▶ **Saved data entries**:
- Opening Delimiter -

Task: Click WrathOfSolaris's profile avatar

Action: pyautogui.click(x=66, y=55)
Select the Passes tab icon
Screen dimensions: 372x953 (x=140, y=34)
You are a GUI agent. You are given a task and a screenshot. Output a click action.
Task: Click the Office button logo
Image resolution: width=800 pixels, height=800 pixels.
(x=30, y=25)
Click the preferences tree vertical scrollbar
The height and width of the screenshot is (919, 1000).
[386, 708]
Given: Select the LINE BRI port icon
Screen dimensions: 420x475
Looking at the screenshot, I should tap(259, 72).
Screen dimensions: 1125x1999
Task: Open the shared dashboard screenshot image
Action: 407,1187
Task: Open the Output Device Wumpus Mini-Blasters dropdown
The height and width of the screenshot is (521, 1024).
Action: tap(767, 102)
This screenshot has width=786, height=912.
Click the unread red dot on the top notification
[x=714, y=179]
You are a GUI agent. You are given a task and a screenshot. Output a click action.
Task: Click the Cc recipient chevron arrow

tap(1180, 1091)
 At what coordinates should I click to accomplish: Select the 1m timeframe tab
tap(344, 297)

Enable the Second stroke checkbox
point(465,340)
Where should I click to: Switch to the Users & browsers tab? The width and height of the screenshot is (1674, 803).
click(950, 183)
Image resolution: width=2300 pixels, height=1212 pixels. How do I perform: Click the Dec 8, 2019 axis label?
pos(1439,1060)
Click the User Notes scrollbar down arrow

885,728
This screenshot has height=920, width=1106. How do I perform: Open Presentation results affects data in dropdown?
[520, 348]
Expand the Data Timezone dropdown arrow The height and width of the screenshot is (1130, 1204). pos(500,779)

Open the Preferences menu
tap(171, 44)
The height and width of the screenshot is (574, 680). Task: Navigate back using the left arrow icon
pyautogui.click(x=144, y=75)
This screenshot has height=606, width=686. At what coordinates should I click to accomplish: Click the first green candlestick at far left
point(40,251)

- Closing Delimiter -

▶ **WHAT THIS TASK INVOLVES**: Beginning with the line that contains "Given: Select the LINE BRI port icon", set down every line through the end of the data without change.

▶ **EXERCISE RESPONSE**:
Given: Select the LINE BRI port icon
Screen dimensions: 420x475
Looking at the screenshot, I should tap(259, 72).
Screen dimensions: 1125x1999
Task: Open the shared dashboard screenshot image
Action: 407,1187
Task: Open the Output Device Wumpus Mini-Blasters dropdown
The height and width of the screenshot is (521, 1024).
Action: tap(767, 102)
This screenshot has width=786, height=912.
Click the unread red dot on the top notification
[x=714, y=179]
You are a GUI agent. You are given a task and a screenshot. Output a click action.
Task: Click the Cc recipient chevron arrow

tap(1180, 1091)
 At what coordinates should I click to accomplish: Select the 1m timeframe tab
tap(344, 297)

Enable the Second stroke checkbox
point(465,340)
Where should I click to: Switch to the Users & browsers tab? The width and height of the screenshot is (1674, 803).
click(950, 183)
Image resolution: width=2300 pixels, height=1212 pixels. How do I perform: Click the Dec 8, 2019 axis label?
pos(1439,1060)
Click the User Notes scrollbar down arrow

885,728
This screenshot has height=920, width=1106. How do I perform: Open Presentation results affects data in dropdown?
[520, 348]
Expand the Data Timezone dropdown arrow The height and width of the screenshot is (1130, 1204). pos(500,779)

Open the Preferences menu
tap(171, 44)
The height and width of the screenshot is (574, 680). Task: Navigate back using the left arrow icon
pyautogui.click(x=144, y=75)
This screenshot has height=606, width=686. At what coordinates should I click to accomplish: Click the first green candlestick at far left
point(40,251)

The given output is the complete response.